=== GIVEN DATA ===
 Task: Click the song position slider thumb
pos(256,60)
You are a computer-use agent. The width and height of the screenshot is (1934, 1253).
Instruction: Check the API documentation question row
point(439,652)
===
* **ASSIGNED TASK**
All the records, from start to finish, are to be repeated exactly.

* **RESPONSE TO THIS TASK**
 Task: Click the song position slider thumb
pos(256,60)
You are a computer-use agent. The width and height of the screenshot is (1934, 1253).
Instruction: Check the API documentation question row
point(439,652)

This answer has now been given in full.